Packed Red Blood Cells (PRBCs)

Concentrated red cells with haematocrit ~65–70% in additive solution; one unit raises Hb by ~1 g/dL; stored at 4°C; primary product for restoring oxygen-carrying capacity.

Placenta accreta spectrum (PAS)

Abnormal invasion of placental trophoblast into or through the myometrium (accreta, increta, percreta); associated with placenta praevia in a scarred uterus and is a leading cause of peripartum hysterectomy.

Placenta praevia

Implantation of the placenta in the lower uterine segment, wholly or partially overlying the internal os; causes painless recurrent third-trimester bleeding.

Placental abruption

Premature separation of a normally sited placenta from its uterine attachment before delivery; causes painful haemorrhage, uterine rigidity, and potentially DIC.

Platelet concentrate

Pooled platelets in plasma or additive solution; must be stored at 20–24°C with continuous agitation — never refrigerated; transfusion trigger <50 × 10⁹/L with active bleeding.

Quintero staging

Five-stage classification of TTTS severity: I (discordant fluid volumes, bladder visible), II (absent donor bladder), III (critically abnormal Doppler), IV (hydrops), V (fetal death); Stages II–IV indicate laser ablation.

Revealed abruption

Placental abruption where blood tracks along the membranes and escapes through the cervix; external blood loss is visible but may still underestimate total loss.

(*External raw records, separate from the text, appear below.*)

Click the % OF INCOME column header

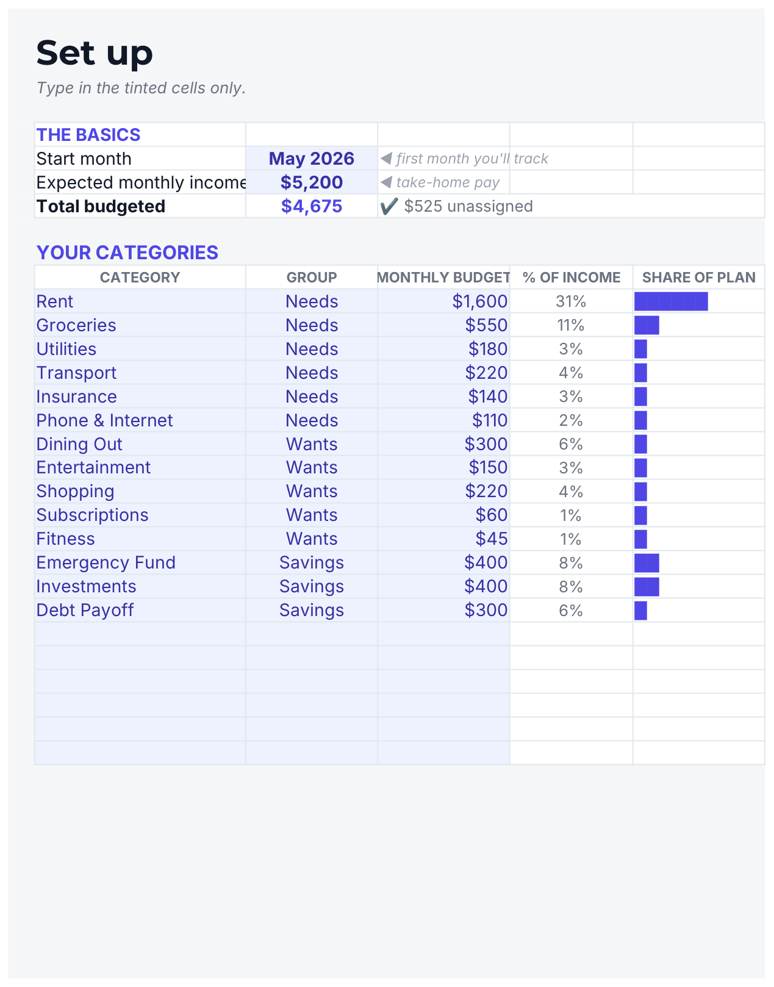coord(572,278)
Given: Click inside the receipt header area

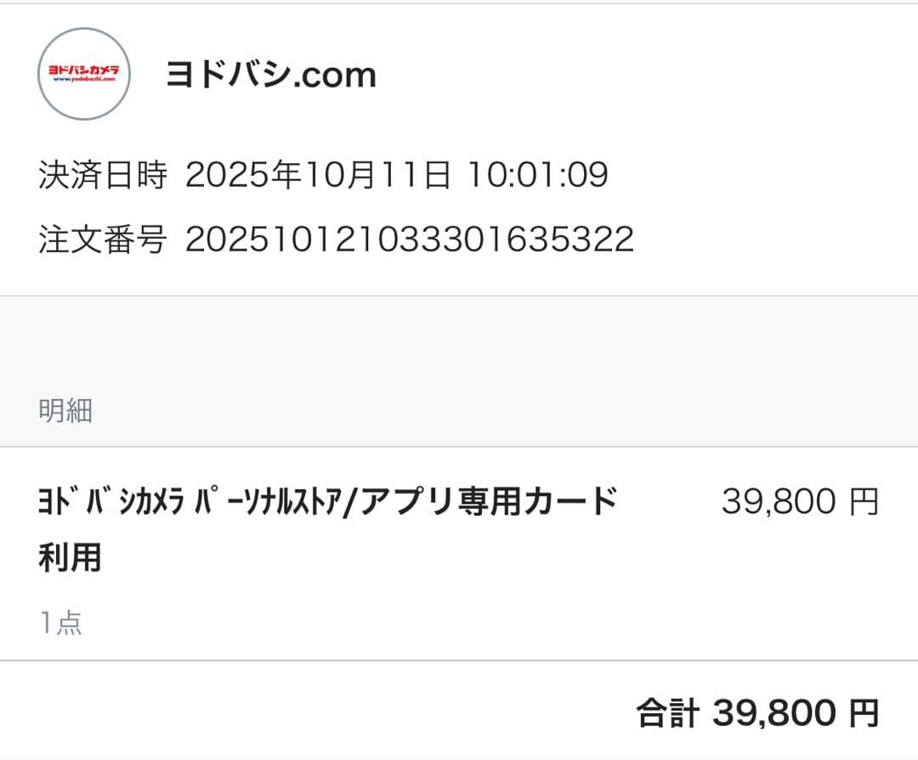Looking at the screenshot, I should pyautogui.click(x=459, y=127).
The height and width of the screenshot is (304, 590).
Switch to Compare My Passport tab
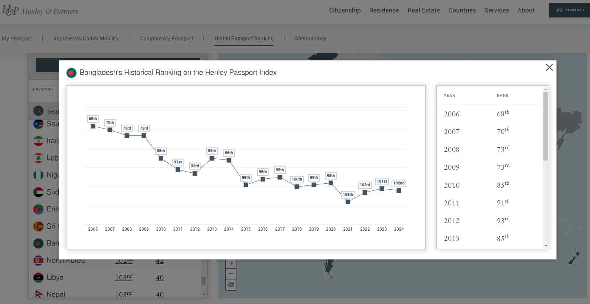tap(166, 38)
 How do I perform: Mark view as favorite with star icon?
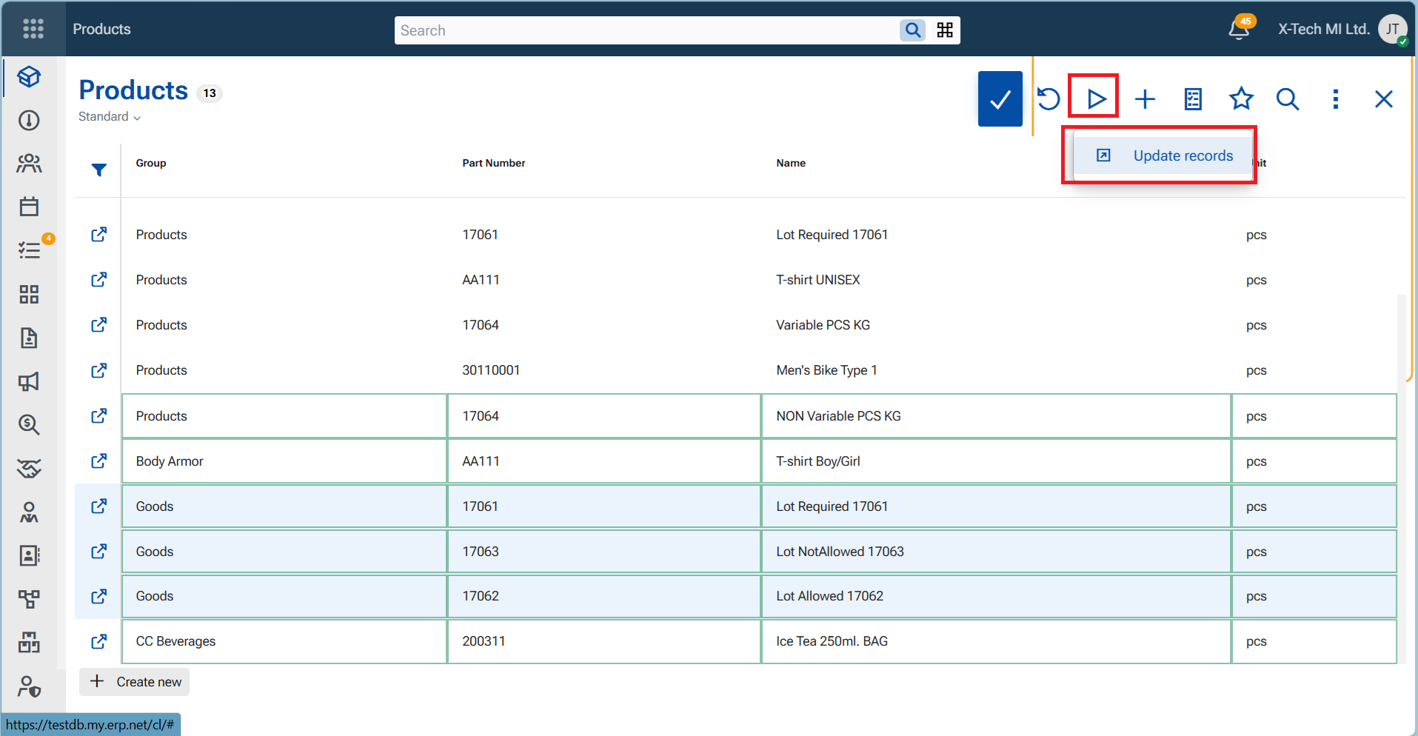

Selective intrauterine growth restriction (sIUGR)

FGR affecting one twin in a monochorionic pregnancy due to unequal placental sharing; diagnosed when one twin is <10th centile with birthweight discordance ≥25%; requires Doppler surveillance.

Sher grading

Four-grade classification of placental abruption (0–III) based on extent of haemorrhage, fetal outcome, and presence of DIC; Grade IIIb includes consumption coagulopathy.

T-sign

Inter-twin membrane meeting the placental surface perpendicularly without a placental wedge on first-trimester USS; indicates monochorionic twinning (MCDA or MCMA); associated with higher risk of TTTS.

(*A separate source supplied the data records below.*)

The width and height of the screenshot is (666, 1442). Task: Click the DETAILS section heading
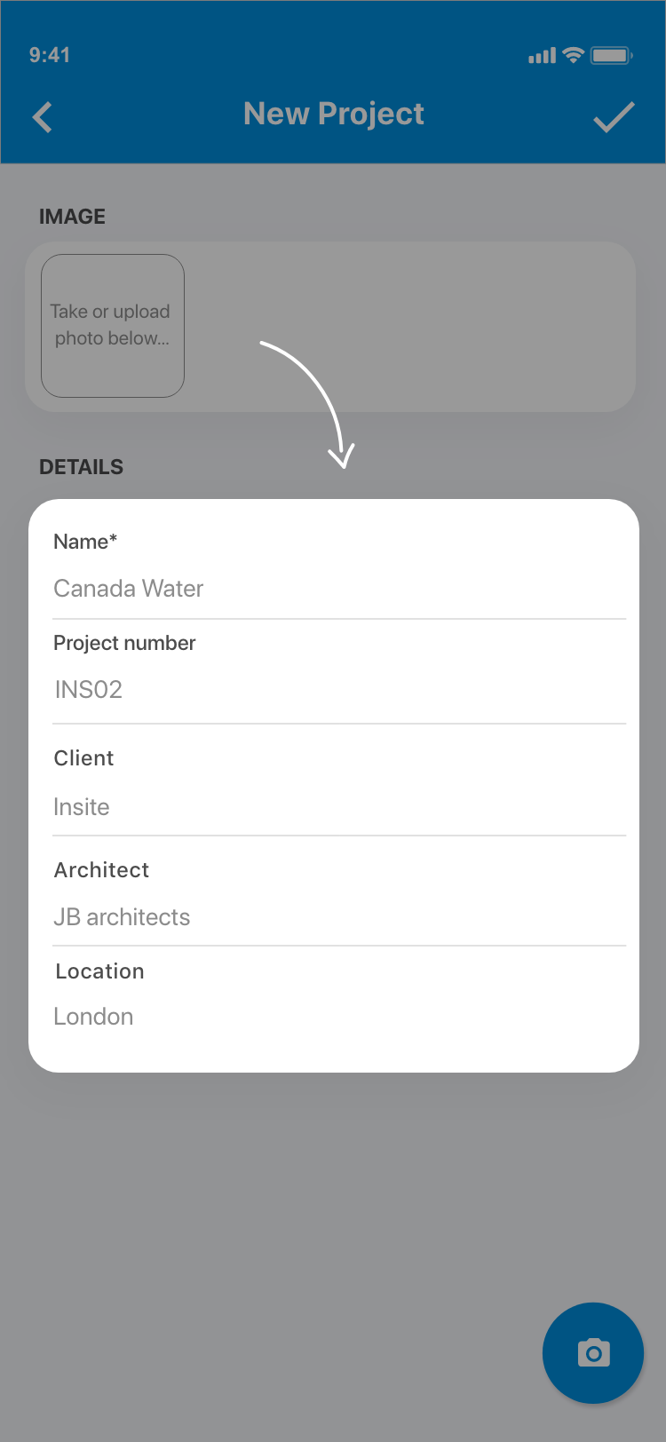click(81, 467)
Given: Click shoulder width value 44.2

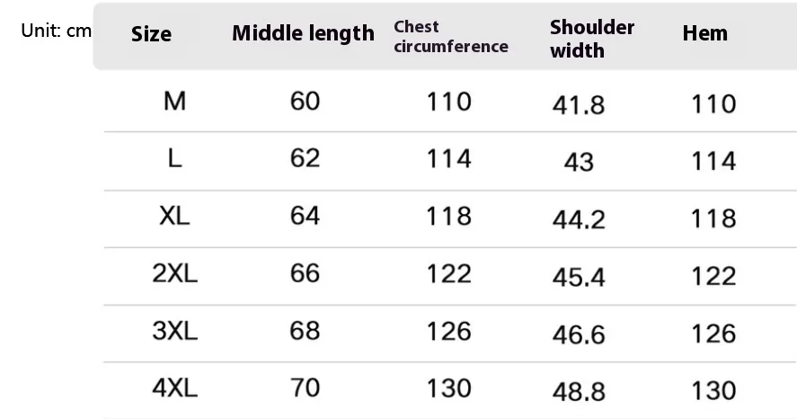Looking at the screenshot, I should coord(579,219).
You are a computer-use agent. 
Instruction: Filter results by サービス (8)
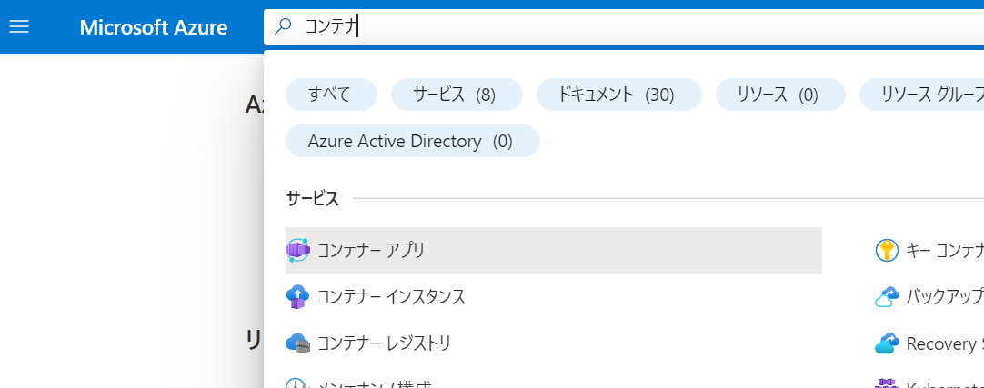click(456, 95)
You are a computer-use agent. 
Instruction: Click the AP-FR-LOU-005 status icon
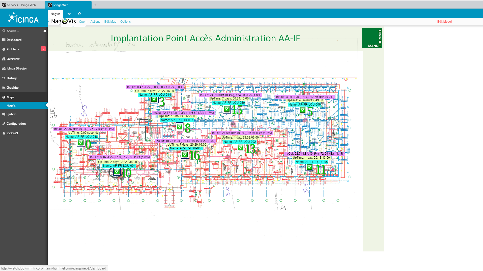[x=309, y=167]

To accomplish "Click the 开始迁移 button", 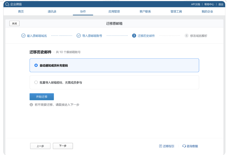I will [x=41, y=97].
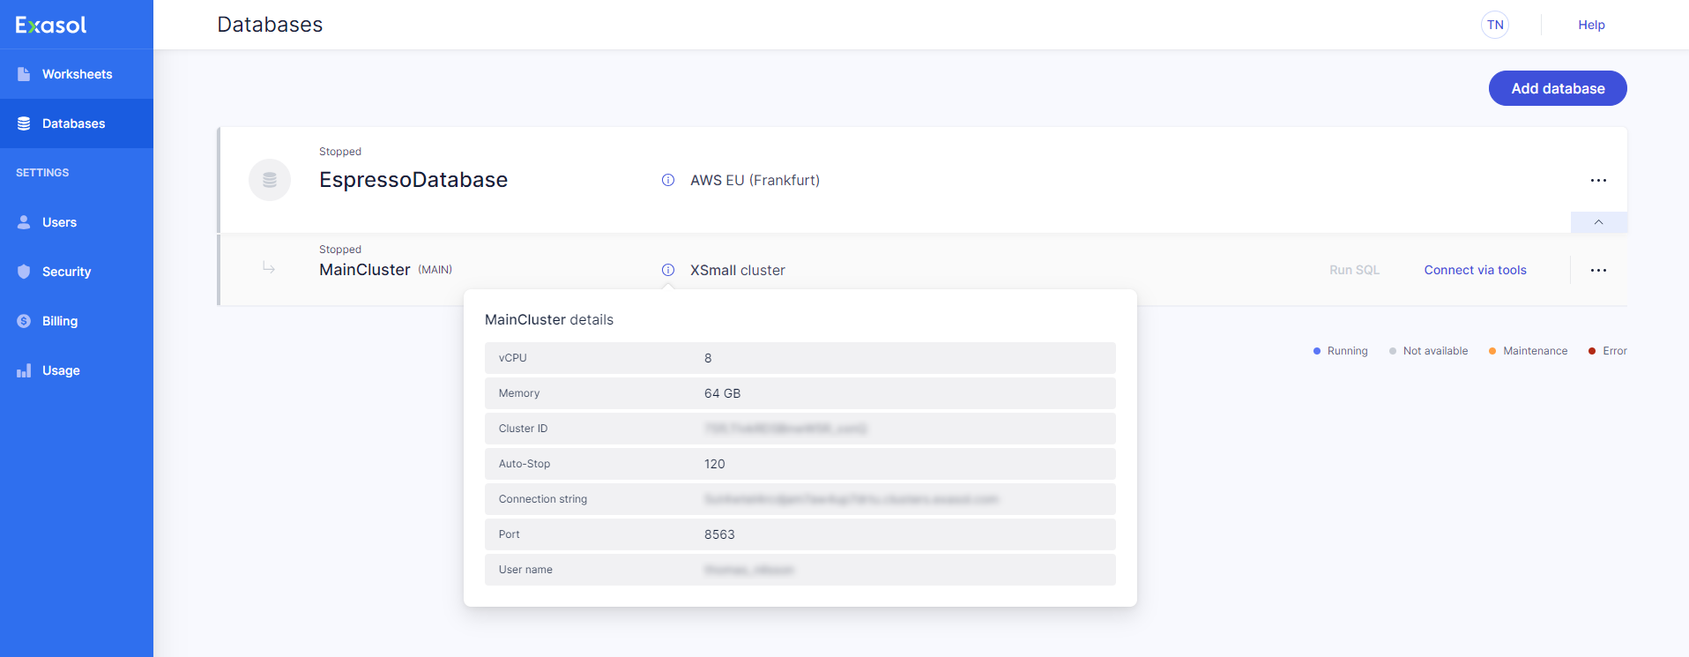Open the Users settings page
1689x657 pixels.
59,222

TACO (Transfusion-Associated Circulatory Overload)

Cardiogenic pulmonary oedema from excessive transfusion volume or rate; distinguishable from TRALI by hypertension, raised JVP, and response to diuretics.

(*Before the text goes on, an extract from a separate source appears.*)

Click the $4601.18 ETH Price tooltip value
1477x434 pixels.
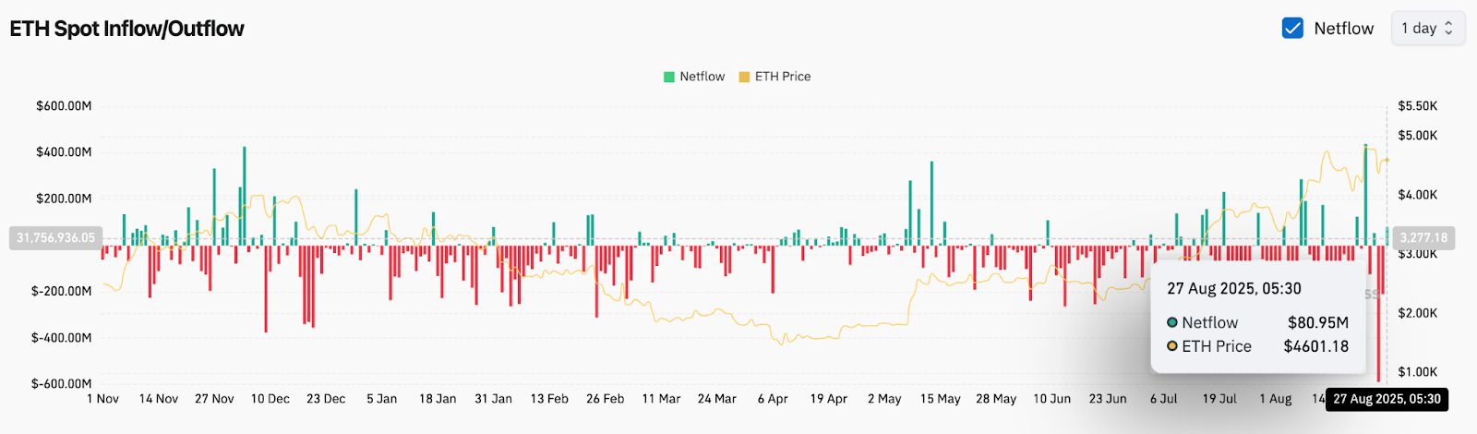pyautogui.click(x=1315, y=346)
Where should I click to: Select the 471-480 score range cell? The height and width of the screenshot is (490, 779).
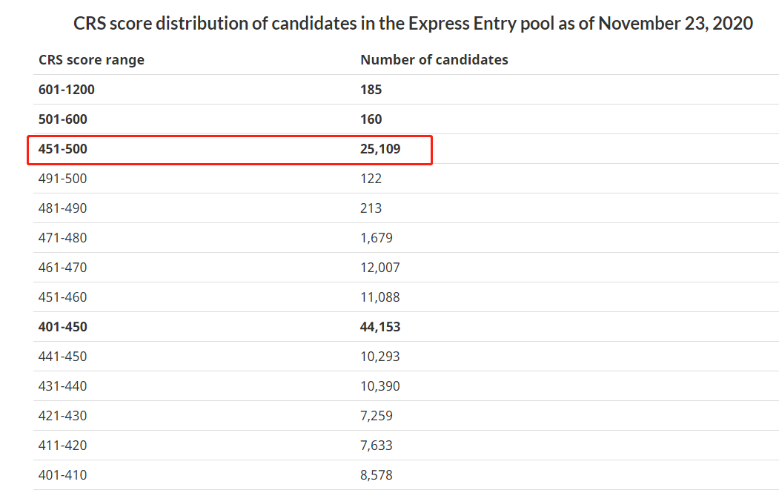(62, 238)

TRALI (Transfusion-Related Acute Lung Injury)

Non-cardiogenic pulmonary oedema occurring within 6 hours of transfusion, caused by donor antibodies activating recipient neutrophils in the pulmonary vasculature; leading cause of transfusion-related death.

Tranexamic acid (TXA)

Antifibrinolytic agent that inhibits plasminogen activation; 1 g IV within 3 hours of PPH onset reduces maternal death from bleeding (WOMAN trial 2017); a second dose may be given after 30 minutes.

Transvaginal USS (TVS)

Ultrasound probe placed in the vagina (not the cervix); more accurate than transabdominal USS for measuring the distance between the placental edge and the internal os; safe in placenta praevia.

Twin-to-twin transfusion syndrome (TTTS)

Imbalance of blood flow via arteriovenous anastomoses in a monochorionic placenta; donor twin (oligo/anuric, growth-restricted) transfuses recipient (polyhydramniotic, hydrops risk); Quintero staging I–V; treated with fetoscopic laser ablation.

Type and Screen (T&S)

Pre-transfusion testing comprising ABO typing and antibody screen without crossmatching a specific unit; appropriate for procedures with low expected transfusion need.

Vasa praevia

Fetal blood vessels running unprotected in the membranes across the internal os; rupture at membrane rupture causes rapid fetal exsanguination with minimal maternal blood loss.

WOMAN trial

International randomised trial (2017) demonstrating that tranexamic acid 1 g IV within 3 hours of PPH onset reduces maternal death from bleeding without increasing thromboembolism; enrolled 20,060 women in 21 countries including India.